The year closes on Iraq with a substantial reduction in the convulsive violence that has wreaked havoc on the country, its people, and many of America's own. As summer turned to autumn, the monthly death figures for both U.S. soldiers and Iraqi civilians were nearly cut in half—rates that have encouragingly continued to fall. But U.S. military commanders, though heartened, are not in celebration mode. There is little talk now of reaching turning points in a place where progress can be so fleeting. They will eat a holiday meal in the mess hall and then continue to wrestle with the hard realities on the ground.

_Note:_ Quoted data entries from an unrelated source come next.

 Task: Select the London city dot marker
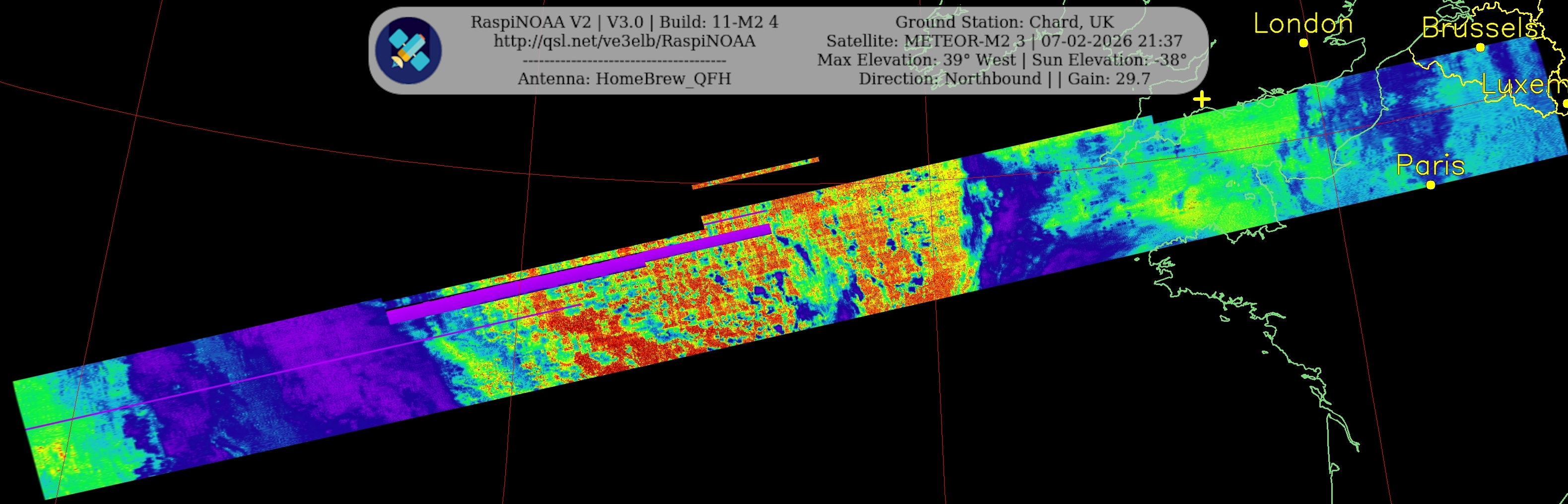1303,43
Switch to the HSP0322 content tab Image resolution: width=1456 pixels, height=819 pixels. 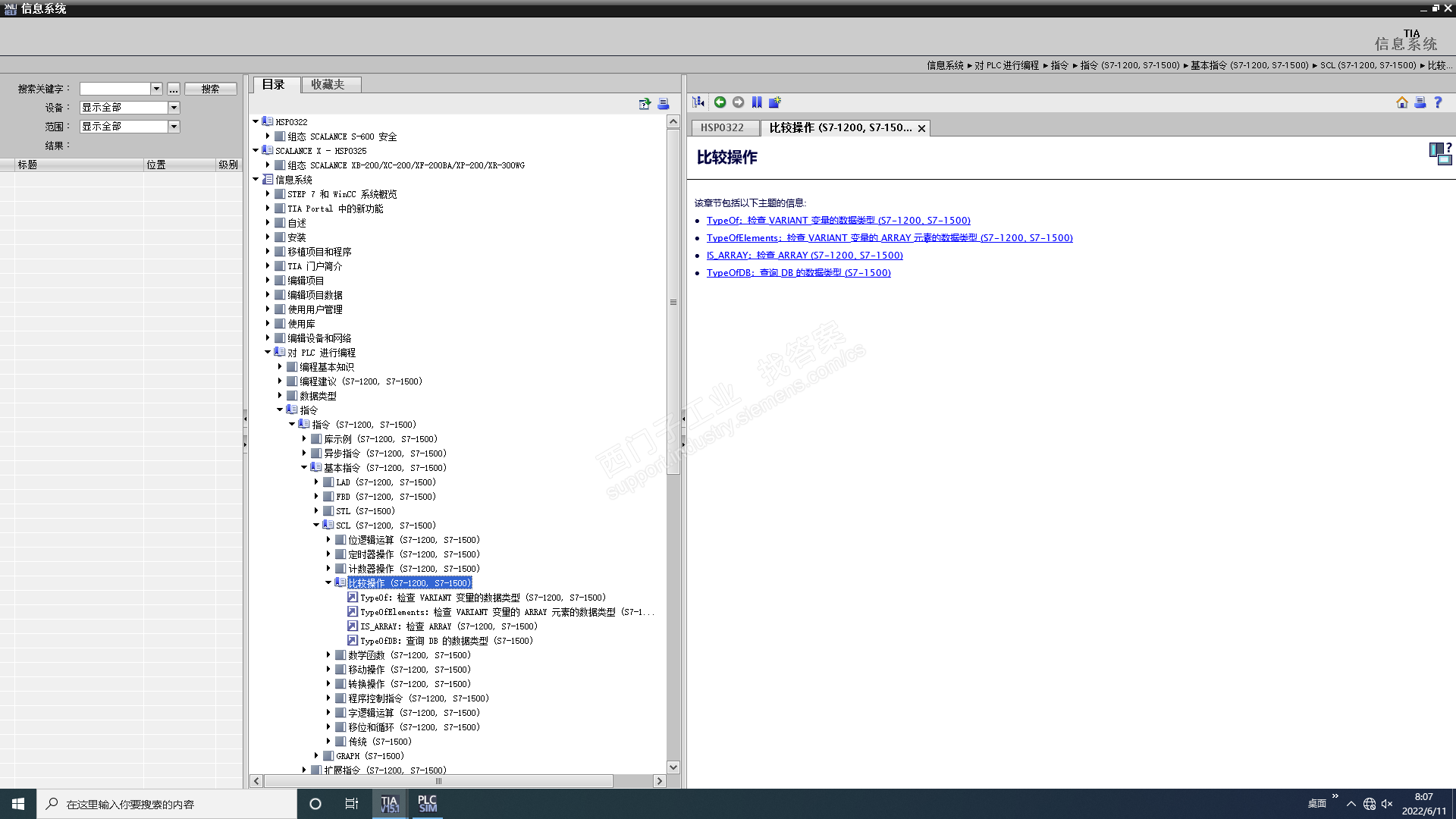click(721, 128)
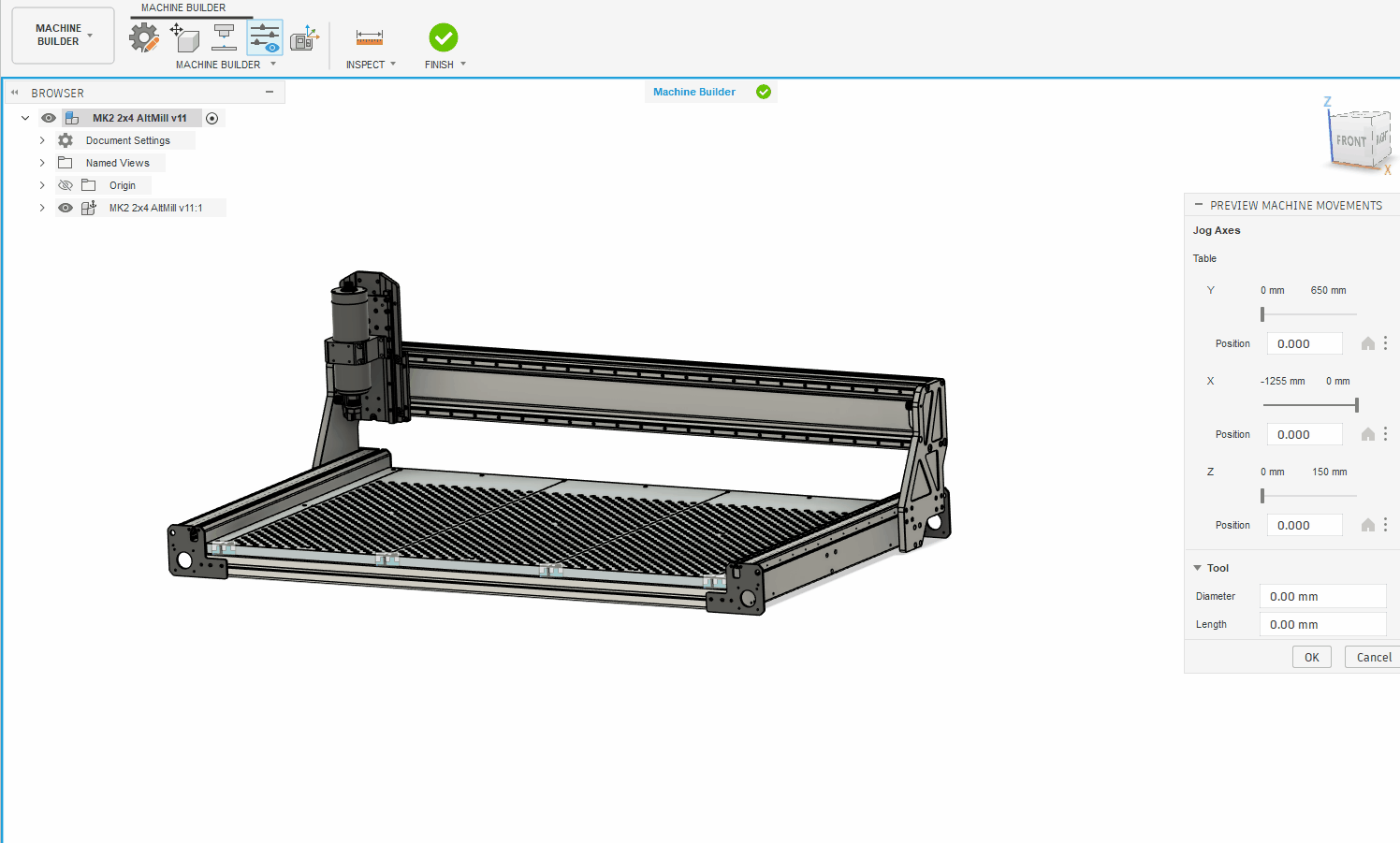The image size is (1400, 843).
Task: Click the Cancel button
Action: pyautogui.click(x=1373, y=657)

That grappling involves plenty of questions that go to the heart of the elusive nature of war itself—and of this war in particular. The explanations for recent trends will take time, they say, to flesh out. Is the surge working, or is it "dumb luck," one colonel wondered aloud recently. The answer from both military analysts and soldiers on the ground tends to be, a little bit of both. "The bottom line is that the situation on the ground has appeared to change dramatically and for the better," says retired Gen. Barry McCaffrey, a West Point professor and military adviser who regularly visits Iraq. "That's not arguable. The only question is why—and to what extent is it sustainable?"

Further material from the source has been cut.